Directions for this task: When you reach the line in the data below that contains "the core cloud", please start repeating lines exactly, and stop after the line that contains "Task: Open the Modified By column dropdown", repeating nothing else.

********************

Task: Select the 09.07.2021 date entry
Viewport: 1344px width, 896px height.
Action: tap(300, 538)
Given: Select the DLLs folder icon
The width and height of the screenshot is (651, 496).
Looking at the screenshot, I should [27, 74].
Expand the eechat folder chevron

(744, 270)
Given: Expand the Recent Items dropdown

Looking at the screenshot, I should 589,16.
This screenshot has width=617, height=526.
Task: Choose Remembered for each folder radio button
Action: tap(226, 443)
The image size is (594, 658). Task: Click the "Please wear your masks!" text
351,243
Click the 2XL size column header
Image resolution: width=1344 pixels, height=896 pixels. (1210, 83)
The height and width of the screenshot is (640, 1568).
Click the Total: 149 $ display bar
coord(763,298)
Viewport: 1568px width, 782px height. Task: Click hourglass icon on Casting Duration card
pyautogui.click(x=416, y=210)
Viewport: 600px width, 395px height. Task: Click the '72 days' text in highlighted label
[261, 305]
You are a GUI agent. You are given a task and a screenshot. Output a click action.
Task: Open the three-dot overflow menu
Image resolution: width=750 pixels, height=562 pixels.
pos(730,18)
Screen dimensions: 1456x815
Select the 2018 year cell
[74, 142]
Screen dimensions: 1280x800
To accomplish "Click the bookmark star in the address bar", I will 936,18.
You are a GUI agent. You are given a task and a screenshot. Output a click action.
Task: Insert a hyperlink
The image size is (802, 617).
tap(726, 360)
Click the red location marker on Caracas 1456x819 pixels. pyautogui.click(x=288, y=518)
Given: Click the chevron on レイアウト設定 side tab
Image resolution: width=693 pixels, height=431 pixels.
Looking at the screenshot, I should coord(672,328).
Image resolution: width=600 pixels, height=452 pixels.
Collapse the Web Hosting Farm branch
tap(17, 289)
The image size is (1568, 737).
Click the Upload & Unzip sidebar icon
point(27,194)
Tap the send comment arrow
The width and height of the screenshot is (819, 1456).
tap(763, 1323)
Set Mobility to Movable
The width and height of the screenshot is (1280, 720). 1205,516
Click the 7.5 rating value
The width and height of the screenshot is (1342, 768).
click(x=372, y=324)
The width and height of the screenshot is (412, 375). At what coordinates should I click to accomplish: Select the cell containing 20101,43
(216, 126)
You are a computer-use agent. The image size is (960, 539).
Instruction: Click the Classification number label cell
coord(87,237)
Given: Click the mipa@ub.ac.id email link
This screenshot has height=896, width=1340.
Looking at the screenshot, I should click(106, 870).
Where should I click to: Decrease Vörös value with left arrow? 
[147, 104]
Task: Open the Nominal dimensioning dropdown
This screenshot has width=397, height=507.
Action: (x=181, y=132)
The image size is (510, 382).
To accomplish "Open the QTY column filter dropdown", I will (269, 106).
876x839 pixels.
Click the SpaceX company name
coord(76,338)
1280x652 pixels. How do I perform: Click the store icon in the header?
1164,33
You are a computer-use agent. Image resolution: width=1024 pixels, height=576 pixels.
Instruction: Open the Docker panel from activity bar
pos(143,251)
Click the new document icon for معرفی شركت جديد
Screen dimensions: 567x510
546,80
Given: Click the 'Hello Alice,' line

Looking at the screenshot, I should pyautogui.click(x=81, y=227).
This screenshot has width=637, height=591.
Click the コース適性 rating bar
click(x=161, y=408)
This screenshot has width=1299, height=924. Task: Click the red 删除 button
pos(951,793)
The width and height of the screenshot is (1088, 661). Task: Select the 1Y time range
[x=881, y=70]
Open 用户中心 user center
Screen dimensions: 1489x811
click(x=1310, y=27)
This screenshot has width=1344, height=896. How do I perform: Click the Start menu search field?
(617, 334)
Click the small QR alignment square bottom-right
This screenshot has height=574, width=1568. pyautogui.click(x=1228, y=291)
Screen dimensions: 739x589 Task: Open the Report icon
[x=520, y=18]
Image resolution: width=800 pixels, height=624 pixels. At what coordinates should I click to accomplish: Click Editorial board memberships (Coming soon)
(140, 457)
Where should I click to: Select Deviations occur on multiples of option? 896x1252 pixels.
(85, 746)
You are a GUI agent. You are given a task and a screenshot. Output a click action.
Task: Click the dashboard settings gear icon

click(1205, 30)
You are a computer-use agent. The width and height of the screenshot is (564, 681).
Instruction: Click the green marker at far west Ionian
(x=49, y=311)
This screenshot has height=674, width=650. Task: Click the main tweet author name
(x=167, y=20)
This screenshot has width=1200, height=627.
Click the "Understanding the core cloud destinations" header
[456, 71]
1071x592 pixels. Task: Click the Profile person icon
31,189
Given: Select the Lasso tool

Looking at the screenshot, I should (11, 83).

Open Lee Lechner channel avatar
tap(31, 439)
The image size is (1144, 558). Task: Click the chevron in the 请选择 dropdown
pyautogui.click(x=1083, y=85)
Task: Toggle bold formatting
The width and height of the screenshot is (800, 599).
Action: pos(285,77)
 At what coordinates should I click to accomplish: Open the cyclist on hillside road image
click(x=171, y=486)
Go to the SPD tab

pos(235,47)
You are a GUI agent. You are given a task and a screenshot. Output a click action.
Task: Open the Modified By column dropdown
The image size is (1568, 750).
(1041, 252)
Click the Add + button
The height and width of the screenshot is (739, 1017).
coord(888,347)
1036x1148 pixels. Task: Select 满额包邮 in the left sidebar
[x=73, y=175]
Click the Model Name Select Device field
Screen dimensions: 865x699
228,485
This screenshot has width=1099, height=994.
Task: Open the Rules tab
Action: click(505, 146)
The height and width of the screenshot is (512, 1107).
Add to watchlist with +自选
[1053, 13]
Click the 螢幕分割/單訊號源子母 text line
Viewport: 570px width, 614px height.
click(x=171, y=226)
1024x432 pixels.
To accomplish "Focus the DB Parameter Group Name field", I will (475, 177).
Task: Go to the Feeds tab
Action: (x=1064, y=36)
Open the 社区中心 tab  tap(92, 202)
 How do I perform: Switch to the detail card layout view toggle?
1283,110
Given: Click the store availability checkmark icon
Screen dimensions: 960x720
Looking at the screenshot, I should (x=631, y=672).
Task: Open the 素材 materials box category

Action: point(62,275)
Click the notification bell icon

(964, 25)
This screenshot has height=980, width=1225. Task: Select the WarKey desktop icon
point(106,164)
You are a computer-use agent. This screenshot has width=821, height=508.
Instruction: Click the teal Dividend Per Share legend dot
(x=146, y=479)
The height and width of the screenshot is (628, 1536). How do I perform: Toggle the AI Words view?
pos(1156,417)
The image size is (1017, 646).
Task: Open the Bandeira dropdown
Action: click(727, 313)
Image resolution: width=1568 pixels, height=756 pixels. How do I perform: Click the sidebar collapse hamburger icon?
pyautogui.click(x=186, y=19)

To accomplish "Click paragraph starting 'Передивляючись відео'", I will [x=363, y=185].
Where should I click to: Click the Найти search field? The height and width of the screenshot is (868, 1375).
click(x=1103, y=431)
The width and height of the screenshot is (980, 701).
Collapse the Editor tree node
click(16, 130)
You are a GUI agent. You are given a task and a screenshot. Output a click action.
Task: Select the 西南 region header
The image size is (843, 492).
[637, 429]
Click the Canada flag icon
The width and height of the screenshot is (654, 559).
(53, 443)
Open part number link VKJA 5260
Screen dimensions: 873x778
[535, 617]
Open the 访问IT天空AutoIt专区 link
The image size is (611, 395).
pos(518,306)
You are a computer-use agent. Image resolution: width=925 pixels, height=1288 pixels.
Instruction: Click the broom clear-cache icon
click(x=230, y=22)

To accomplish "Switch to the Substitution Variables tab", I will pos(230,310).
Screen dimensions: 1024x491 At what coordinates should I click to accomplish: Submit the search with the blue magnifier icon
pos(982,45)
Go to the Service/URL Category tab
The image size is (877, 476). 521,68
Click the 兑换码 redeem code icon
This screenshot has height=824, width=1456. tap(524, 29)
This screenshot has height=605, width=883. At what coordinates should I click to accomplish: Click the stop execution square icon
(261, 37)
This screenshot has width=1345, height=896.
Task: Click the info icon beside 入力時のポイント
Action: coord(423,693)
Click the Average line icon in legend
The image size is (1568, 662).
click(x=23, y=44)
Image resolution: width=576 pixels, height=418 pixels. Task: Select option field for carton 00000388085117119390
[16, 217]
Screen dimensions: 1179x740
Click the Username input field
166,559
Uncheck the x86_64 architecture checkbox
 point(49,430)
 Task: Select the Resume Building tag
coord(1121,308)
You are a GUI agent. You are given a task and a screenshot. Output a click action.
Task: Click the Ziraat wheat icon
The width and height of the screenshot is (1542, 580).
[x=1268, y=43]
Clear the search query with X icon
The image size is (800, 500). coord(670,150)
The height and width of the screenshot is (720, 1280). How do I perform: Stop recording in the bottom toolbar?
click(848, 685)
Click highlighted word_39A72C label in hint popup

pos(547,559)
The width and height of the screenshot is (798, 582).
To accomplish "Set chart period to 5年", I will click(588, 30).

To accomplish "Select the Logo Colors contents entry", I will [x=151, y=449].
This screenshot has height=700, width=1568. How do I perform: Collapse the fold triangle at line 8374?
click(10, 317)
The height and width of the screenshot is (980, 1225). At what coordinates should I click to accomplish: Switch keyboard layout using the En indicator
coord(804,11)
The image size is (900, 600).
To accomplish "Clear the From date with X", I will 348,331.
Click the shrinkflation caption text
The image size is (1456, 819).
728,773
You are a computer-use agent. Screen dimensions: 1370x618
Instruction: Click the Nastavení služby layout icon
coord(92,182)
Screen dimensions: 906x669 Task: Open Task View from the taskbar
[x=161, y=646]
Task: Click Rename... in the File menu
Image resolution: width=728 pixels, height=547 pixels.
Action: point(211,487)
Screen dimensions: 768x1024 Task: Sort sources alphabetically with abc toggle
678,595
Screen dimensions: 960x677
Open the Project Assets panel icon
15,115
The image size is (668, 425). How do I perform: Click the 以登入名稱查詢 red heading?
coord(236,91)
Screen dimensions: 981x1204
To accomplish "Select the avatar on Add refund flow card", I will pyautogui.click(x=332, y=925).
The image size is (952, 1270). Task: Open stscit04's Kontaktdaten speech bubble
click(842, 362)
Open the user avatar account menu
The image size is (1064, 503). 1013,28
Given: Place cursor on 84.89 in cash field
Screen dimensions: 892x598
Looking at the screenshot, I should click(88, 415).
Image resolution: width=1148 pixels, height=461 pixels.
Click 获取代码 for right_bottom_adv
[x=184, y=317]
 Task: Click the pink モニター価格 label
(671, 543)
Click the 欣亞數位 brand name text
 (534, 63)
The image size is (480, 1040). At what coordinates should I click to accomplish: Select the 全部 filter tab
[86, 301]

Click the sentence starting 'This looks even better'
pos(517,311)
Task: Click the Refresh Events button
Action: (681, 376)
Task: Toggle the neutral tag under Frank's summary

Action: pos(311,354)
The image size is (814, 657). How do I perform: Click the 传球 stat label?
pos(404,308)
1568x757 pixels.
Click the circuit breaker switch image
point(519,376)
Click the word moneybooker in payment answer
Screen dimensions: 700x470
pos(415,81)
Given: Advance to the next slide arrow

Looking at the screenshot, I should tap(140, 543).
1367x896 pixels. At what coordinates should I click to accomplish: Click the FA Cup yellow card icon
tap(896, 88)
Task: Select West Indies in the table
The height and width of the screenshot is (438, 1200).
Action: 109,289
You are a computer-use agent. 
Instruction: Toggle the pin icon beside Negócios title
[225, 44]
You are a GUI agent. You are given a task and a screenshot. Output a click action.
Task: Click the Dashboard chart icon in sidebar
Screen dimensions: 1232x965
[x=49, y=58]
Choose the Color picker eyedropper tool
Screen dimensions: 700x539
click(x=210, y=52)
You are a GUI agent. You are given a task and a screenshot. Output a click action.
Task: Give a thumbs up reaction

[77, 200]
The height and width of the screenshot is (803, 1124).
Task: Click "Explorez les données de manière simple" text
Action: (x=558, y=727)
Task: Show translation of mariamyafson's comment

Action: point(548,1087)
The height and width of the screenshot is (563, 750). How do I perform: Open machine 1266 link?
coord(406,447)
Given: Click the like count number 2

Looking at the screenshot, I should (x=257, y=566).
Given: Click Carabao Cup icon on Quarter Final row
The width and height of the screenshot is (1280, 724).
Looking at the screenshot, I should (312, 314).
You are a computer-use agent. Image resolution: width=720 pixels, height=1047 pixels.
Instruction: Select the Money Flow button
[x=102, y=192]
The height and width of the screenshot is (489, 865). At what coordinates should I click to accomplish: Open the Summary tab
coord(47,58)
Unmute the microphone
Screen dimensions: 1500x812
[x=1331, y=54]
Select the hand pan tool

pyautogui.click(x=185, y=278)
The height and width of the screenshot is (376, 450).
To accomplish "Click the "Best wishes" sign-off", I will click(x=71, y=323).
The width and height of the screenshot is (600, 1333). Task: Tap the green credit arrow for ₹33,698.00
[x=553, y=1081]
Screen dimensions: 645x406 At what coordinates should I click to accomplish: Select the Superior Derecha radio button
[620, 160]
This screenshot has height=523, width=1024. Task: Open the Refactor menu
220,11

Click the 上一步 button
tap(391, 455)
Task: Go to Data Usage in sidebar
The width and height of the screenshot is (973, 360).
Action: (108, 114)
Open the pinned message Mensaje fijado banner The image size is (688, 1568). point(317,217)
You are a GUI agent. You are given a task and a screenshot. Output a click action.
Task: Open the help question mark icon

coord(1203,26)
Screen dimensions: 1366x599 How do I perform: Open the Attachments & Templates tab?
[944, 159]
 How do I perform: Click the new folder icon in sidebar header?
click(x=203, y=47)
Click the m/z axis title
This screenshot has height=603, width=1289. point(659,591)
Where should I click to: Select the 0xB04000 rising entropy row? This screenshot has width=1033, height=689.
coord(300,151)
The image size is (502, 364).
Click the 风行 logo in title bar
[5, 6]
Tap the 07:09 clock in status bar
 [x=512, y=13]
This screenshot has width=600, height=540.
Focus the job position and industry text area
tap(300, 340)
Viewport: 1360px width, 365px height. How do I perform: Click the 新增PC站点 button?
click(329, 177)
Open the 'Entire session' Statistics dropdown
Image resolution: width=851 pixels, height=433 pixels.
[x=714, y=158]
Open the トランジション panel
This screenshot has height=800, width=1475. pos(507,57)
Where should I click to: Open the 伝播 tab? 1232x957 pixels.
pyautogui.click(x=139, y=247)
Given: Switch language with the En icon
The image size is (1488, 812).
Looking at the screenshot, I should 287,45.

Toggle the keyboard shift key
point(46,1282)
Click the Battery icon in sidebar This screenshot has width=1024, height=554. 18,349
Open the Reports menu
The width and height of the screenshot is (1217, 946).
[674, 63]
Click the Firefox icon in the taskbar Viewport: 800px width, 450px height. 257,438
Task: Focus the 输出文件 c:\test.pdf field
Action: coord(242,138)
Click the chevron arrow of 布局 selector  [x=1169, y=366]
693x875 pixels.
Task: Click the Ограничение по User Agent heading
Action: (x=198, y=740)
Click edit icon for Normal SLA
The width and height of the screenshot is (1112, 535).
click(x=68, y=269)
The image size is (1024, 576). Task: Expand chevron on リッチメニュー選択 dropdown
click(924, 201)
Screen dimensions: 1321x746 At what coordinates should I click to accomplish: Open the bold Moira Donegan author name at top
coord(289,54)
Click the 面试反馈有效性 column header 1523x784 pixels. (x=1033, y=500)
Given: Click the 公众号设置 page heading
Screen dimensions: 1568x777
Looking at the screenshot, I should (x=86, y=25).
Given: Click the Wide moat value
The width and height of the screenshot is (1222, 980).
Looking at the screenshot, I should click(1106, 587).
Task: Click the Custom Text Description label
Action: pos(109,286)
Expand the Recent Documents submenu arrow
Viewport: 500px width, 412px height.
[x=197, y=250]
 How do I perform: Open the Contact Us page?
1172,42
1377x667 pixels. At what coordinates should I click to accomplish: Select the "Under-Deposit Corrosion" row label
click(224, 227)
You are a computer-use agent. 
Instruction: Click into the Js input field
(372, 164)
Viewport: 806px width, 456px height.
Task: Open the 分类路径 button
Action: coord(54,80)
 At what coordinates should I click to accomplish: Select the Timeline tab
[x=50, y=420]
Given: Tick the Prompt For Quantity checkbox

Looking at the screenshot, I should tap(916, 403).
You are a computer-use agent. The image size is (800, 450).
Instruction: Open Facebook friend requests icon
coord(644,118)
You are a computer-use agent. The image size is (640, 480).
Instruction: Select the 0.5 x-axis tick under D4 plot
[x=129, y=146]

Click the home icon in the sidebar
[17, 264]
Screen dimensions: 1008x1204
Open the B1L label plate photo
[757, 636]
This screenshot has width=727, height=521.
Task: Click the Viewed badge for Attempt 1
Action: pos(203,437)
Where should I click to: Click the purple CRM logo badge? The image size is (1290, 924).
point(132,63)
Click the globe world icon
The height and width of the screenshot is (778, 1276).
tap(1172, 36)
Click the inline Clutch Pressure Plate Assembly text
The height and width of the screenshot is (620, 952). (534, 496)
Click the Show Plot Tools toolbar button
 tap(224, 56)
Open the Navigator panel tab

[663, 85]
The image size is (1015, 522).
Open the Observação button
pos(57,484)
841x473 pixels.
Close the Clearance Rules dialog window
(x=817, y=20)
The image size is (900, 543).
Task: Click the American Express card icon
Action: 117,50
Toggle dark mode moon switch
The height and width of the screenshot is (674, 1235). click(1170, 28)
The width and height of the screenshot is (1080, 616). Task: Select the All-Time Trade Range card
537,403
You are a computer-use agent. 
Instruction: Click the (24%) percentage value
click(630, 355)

********************

Written answer:
Click the "Understanding the core cloud destinations" header
[456, 71]
1071x592 pixels. Task: Click the Profile person icon
31,189
Given: Select the Lasso tool

Looking at the screenshot, I should (11, 83).

Open Lee Lechner channel avatar
tap(31, 439)
The image size is (1144, 558). Task: Click the chevron in the 请选择 dropdown
pyautogui.click(x=1083, y=85)
Task: Toggle bold formatting
The width and height of the screenshot is (800, 599).
Action: pos(285,77)
 At what coordinates should I click to accomplish: Open the cyclist on hillside road image
click(x=171, y=486)
Go to the SPD tab

pos(235,47)
You are a GUI agent. You are given a task and a screenshot. Output a click action.
Task: Open the Modified By column dropdown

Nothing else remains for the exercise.